Mientras, se recortan los presupuestos de defensa, se retrasa el envío de material de protección y blindaje frente a ataques con bombas, no se despliegan más helicópteros (6.000 euros la hora de vuelo, nos lo ahorramos; total, como es para construir una escuela!) y sobre todo se les da órdenes de no disparar, de replegarse, de no entrar en los pueblos por si acaso, de dedicarse a "reconstruir" lo que luego es destruido por los talibanes en cuanto terminan.

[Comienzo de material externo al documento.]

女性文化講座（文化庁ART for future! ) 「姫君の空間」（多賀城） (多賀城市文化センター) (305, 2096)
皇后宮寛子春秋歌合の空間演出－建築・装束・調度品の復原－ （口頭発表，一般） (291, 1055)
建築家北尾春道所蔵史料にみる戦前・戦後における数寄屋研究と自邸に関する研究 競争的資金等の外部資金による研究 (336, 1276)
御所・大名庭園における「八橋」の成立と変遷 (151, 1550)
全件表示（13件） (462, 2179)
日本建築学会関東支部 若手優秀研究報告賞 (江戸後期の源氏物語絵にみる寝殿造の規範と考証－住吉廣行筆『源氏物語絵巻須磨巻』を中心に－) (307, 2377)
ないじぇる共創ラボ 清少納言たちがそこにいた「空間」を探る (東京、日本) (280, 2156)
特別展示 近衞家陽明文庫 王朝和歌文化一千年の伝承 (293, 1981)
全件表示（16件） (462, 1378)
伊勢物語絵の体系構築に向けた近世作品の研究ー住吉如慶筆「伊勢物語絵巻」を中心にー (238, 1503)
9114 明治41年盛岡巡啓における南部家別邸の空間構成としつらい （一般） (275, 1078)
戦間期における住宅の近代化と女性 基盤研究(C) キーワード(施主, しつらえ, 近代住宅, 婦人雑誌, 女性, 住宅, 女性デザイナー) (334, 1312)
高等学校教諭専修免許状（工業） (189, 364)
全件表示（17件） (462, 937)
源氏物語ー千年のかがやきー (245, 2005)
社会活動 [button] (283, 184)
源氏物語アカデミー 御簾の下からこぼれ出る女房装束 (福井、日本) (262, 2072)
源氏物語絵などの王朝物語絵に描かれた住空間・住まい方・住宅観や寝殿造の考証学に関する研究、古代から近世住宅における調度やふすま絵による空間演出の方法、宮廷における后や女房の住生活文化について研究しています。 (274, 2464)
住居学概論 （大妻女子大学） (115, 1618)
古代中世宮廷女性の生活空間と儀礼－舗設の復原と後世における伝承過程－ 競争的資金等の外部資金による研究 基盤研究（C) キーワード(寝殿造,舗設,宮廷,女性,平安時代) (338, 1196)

Nuestros valores son tanto más importantes cuánto más nos impliquemos en su defensa. Quizá sea ese el problema, que en este tiempo de relativismo moral, no tenemos, no tiene nuestro gobierno ni nuestra sociedad los valores fundamentales claros. Así, estamos en Afganistán (o en cuialquier otro sitio en conflicto) como gesto, no como decisión y compromiso firmes. Enviamos soldados y les ponemos una boina azul y así nos convencemos de que van en misión de paz y tranquilizamos nuestros complejos pseudo pacifistas. El color de la boína, azul, amarilla, es más importante que el blindado o el helicóptero.

Si vamos de construcciones, no es al ejército al que hay que enviar. Y si enviamos al ejército, que es lo que hay que hacer cuándo se libra una guerra que sí nos afecta, entonces dejemos que actuen con todas sus capacidades.